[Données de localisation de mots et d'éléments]

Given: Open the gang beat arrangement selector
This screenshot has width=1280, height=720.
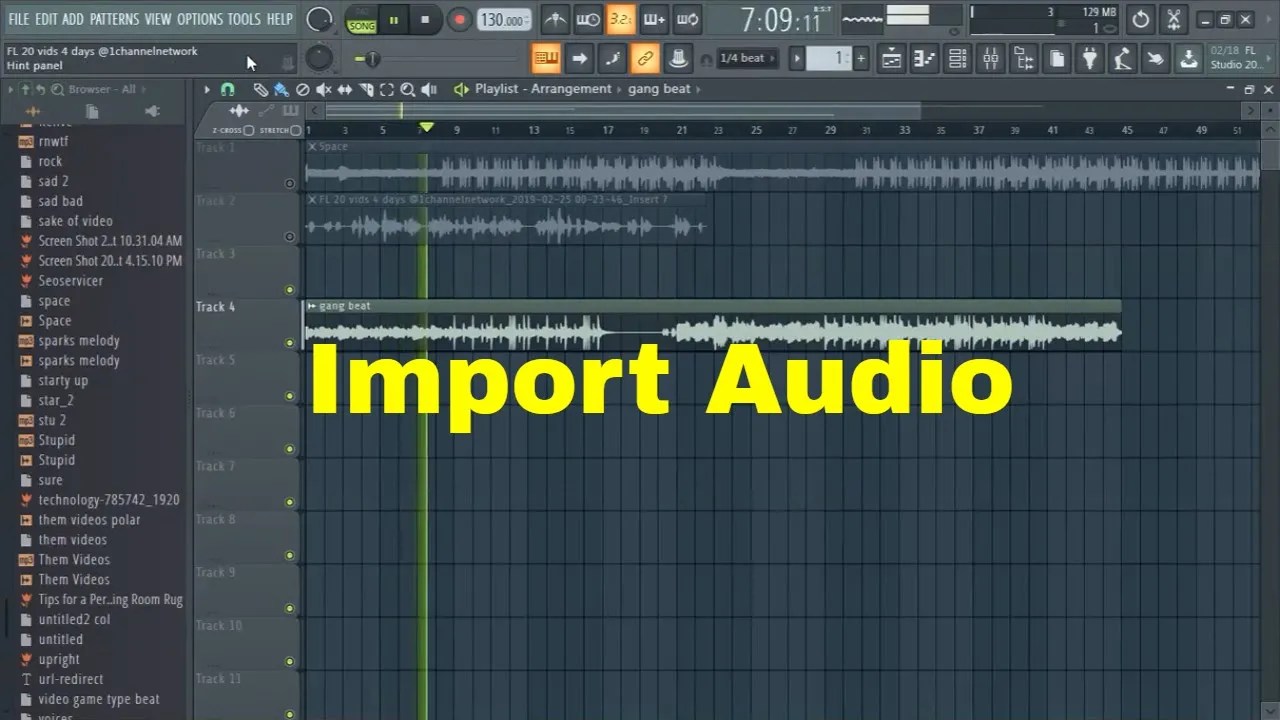Looking at the screenshot, I should [x=661, y=89].
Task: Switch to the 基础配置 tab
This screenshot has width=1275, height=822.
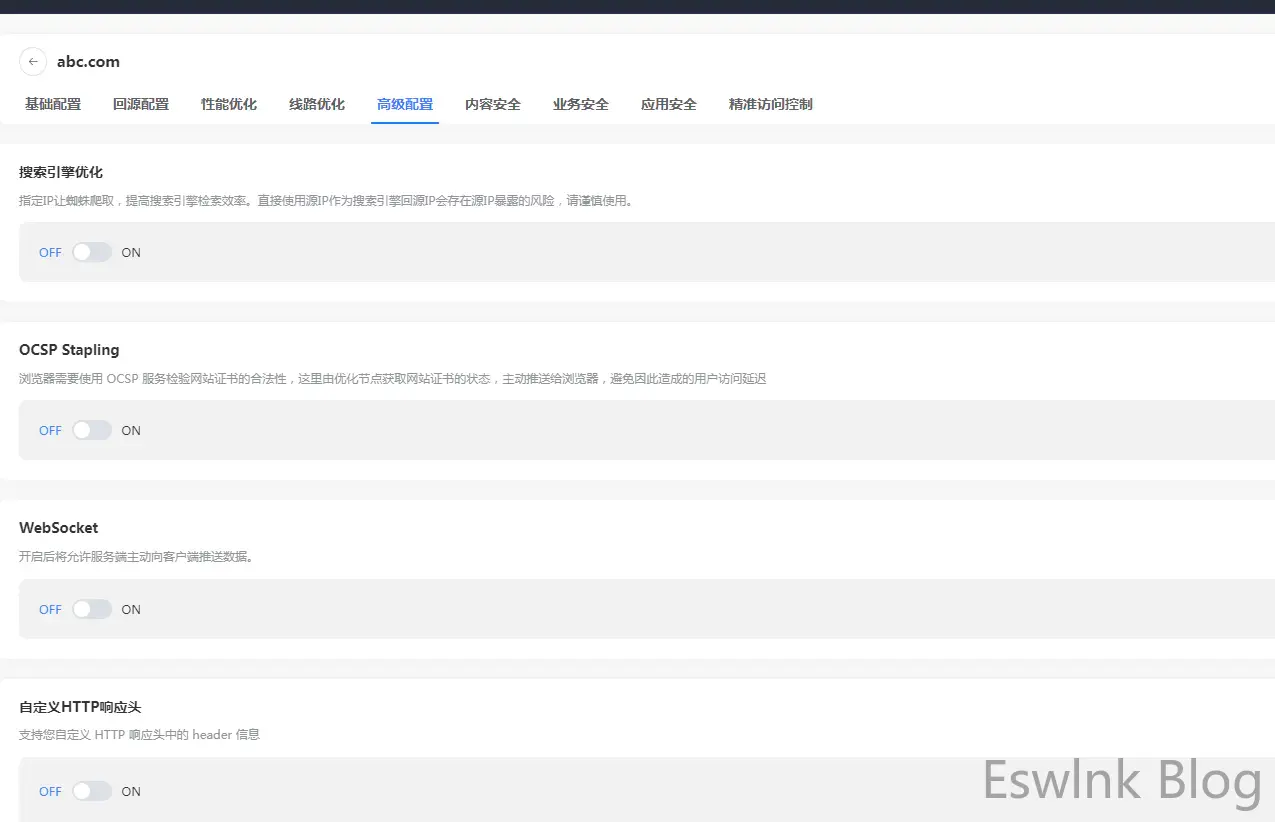Action: [x=53, y=104]
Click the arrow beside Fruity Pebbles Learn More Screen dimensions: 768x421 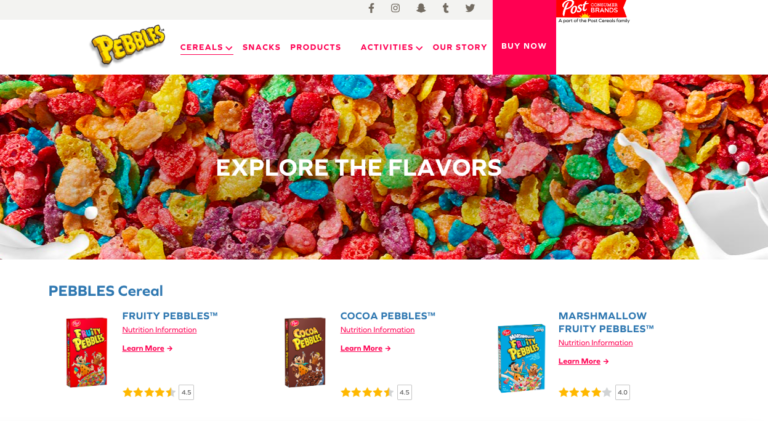pos(169,349)

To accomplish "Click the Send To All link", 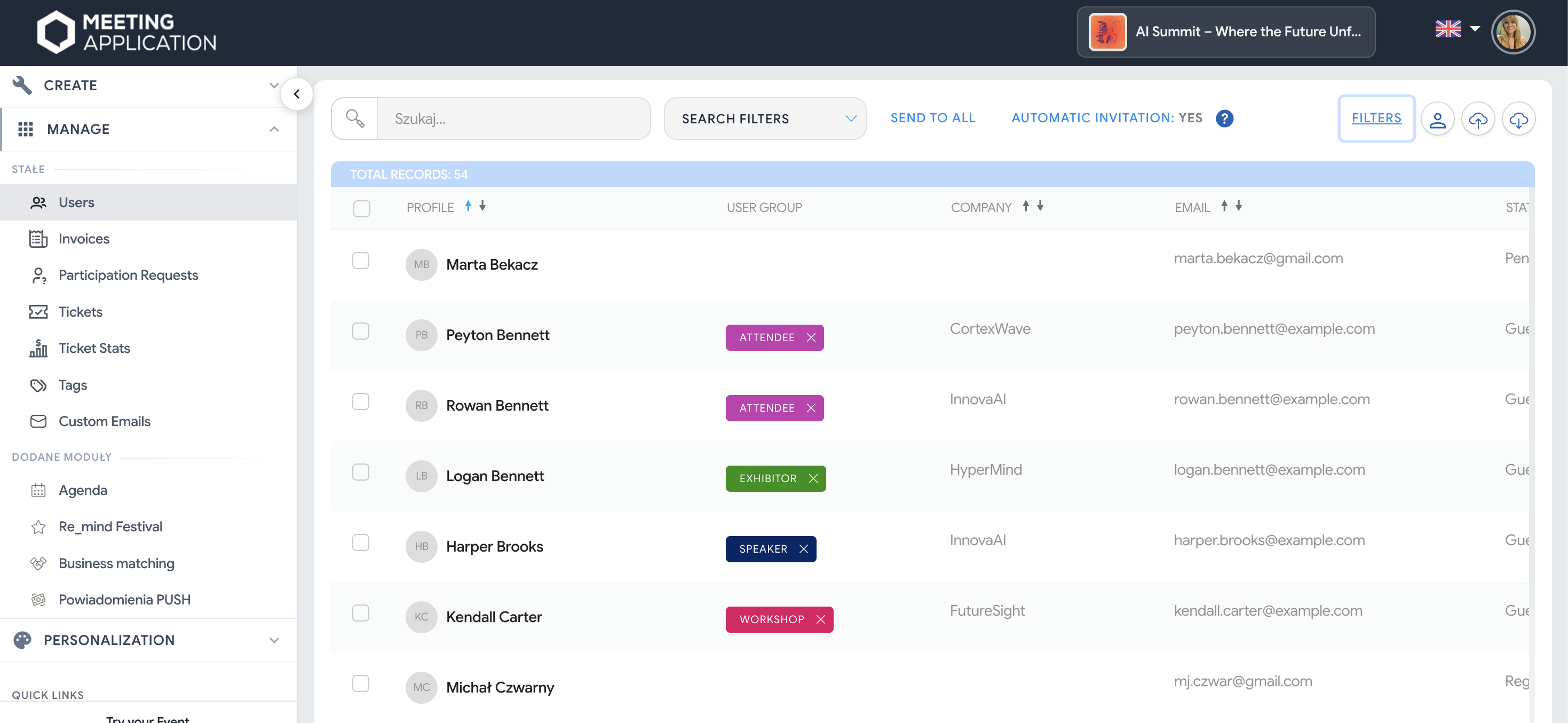I will tap(932, 118).
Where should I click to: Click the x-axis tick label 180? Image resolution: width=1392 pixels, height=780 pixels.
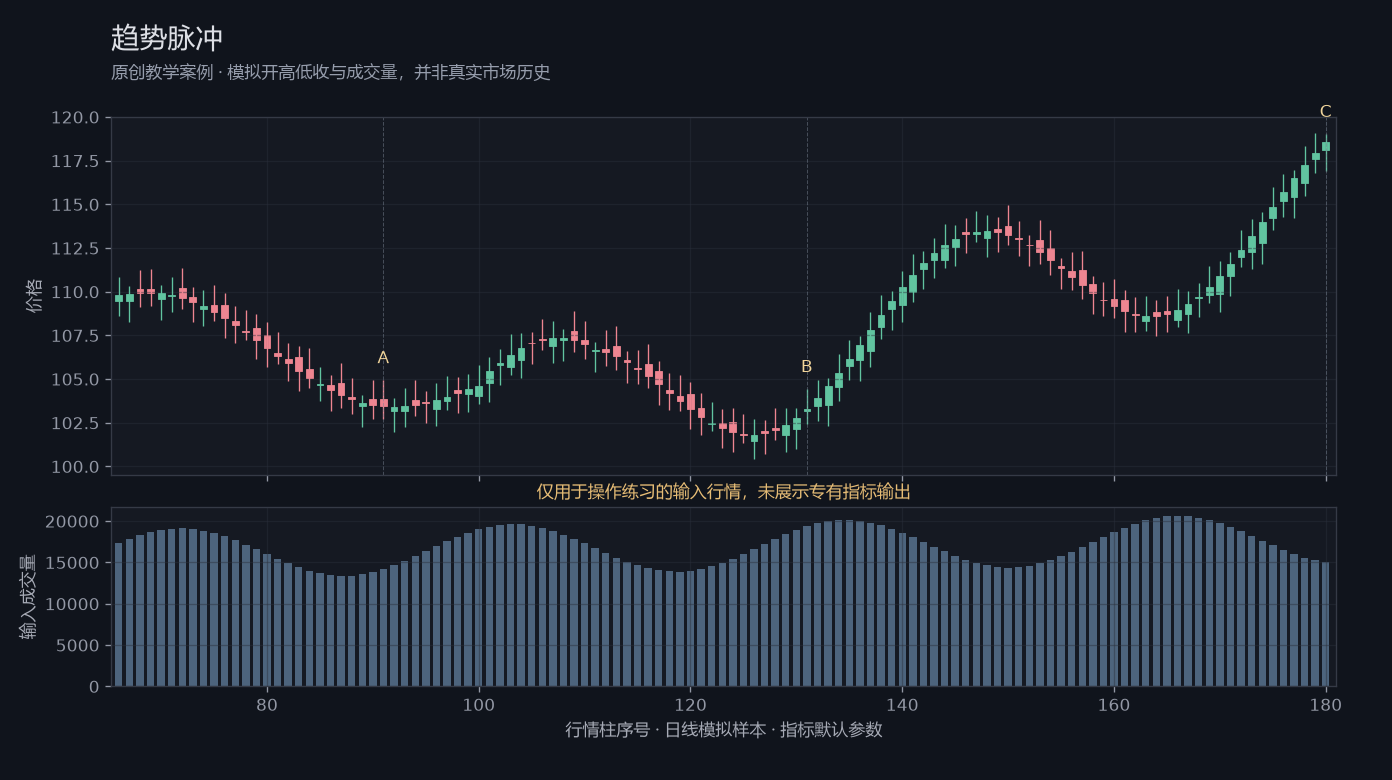(1326, 704)
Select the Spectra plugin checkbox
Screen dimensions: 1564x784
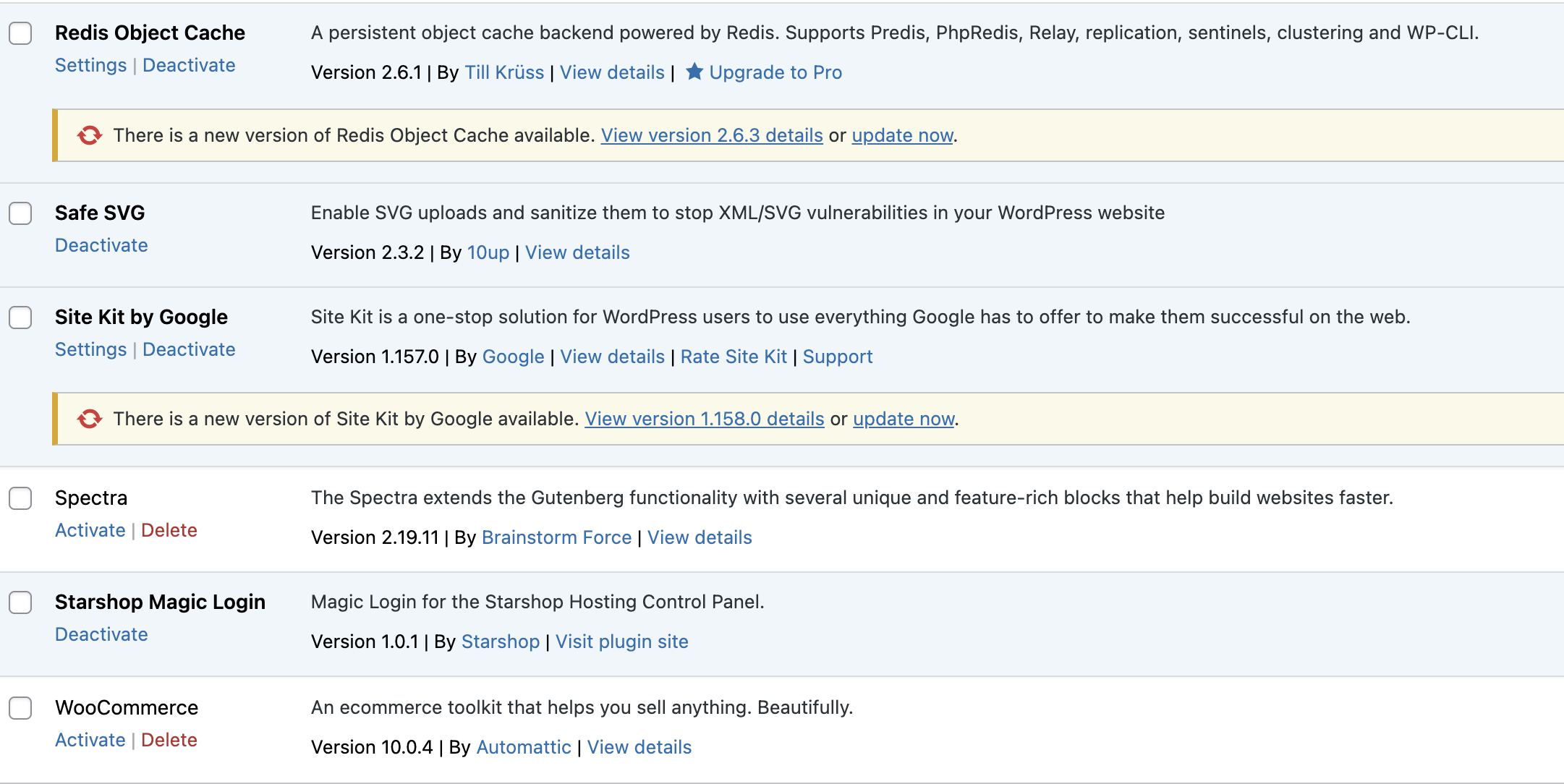[x=20, y=498]
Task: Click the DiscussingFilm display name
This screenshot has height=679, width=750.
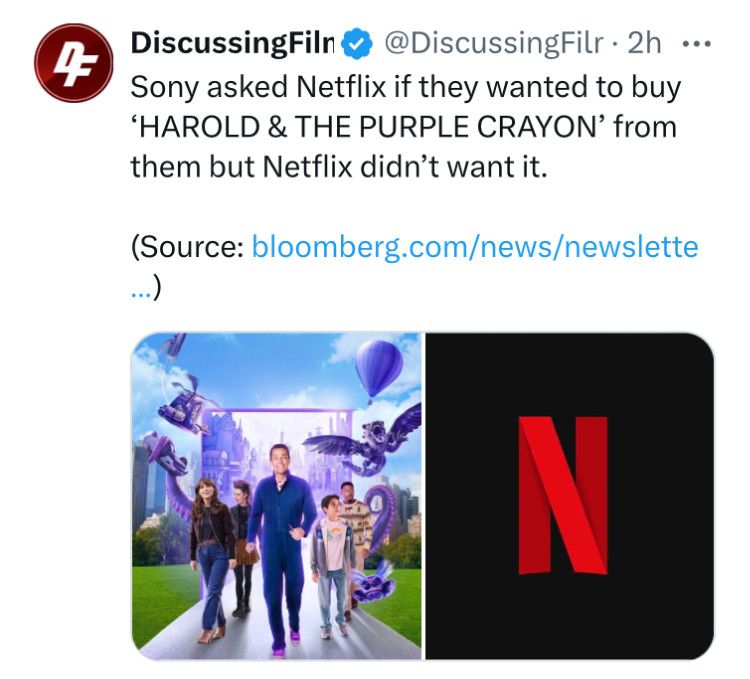Action: click(x=232, y=43)
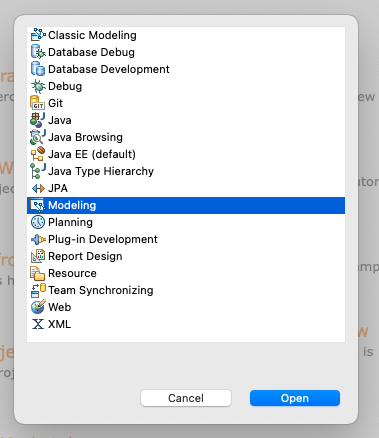
Task: Select the Planning clock icon
Action: coord(38,222)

Exercice proposé
Indiquez uniquement le nombre de lignes des items ci-dessus qui contiennent la chaîne « Task », en respectant la casse.

Réponse correcte
3